IDNNEWS.CO.ID. BATAM – Upaya pembenahan tata kelola sampah mulai digenjot oleh Dinas Lingkungan Hidup Kota Batam. Langkah ini dinilai bukan sekadar isu kebersihan, tetapi juga berkaitan langsung dengan kualitas lingkungan investasi dan aktivitas ekonomi di Batam.
Kepala DLH Batam, Dohar Mangalondo Hasibuan, mengakui sistem pengangkutan sampah selama ini masih jauh dari ideal. Di sejumlah kawasan, sampah hanya diangkut sekali dalam tiga hari, bahkan ada yang satu hingga dua kali dalam sepekan.
Kondisi tersebut menyebabkan penumpukan di tempat pembuangan sementara (TPS) hingga meluber ke badan jalan dan mengganggu aktivitas warga serta mobilitas logistik.
“Ini kita mau mengubah pengangkutan itu satu kali dalam satu hari.
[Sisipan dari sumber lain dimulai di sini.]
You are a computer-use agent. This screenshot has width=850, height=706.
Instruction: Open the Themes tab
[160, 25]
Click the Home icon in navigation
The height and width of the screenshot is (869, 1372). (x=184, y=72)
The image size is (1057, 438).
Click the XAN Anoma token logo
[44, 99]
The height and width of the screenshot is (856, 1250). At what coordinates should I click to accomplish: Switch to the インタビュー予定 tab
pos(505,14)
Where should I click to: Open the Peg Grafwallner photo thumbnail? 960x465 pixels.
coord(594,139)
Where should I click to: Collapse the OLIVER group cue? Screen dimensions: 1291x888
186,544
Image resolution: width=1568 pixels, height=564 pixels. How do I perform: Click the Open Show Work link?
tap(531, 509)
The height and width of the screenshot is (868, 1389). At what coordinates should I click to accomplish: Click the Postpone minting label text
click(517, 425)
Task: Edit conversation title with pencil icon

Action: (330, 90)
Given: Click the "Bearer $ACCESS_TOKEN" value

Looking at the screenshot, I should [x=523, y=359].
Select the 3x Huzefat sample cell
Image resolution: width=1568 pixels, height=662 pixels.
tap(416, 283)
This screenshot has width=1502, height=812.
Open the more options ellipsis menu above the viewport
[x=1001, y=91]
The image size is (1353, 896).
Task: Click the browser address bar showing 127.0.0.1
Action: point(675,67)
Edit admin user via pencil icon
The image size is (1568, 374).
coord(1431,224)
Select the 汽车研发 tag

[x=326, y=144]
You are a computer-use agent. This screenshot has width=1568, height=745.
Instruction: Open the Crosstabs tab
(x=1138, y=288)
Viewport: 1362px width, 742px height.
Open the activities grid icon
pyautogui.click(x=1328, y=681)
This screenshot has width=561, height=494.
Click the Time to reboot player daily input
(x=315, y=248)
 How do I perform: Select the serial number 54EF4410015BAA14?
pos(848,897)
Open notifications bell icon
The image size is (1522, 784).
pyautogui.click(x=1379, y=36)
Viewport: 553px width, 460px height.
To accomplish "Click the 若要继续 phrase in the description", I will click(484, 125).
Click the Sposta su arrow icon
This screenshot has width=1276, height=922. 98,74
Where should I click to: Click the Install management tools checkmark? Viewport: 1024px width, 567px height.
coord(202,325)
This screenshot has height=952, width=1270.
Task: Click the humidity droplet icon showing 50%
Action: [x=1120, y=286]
Paling lambat satu kali dalam dua hari,” ujarnya, Kamis (23/4/2026).
Percepatan ritme pengangkutan dari TPS ke tempat pembuangan akhir (TPA) menjadi fokus utama. Dengan pola baru, pemerintah menargetkan tidak ada lagi sampah mengendap terlalu lama yang menimbulkan bau dan menurunkan kenyamanan lingkungan permukiman maupun kawasan usaha.
Pembenahan ini memiliki implikasi ekonomi yang cukup besar. Kota industri seperti Batam sangat bergantung pada kebersihan dan ketertiban kota untuk menjaga daya tarik investasi, pariwisata, hingga produktivitas kawasan perdagangan dan jasa.
Tak hanya soal jadwal angkut, DLH juga menyoroti kondisi TPS yang semrawut, berlumpur, dan meninggalkan sisa sampah setelah pengangkutan. Banyaknya bin penampungan rusak turut memperparah kondisi karena sampah kerap tercecer ke jalan.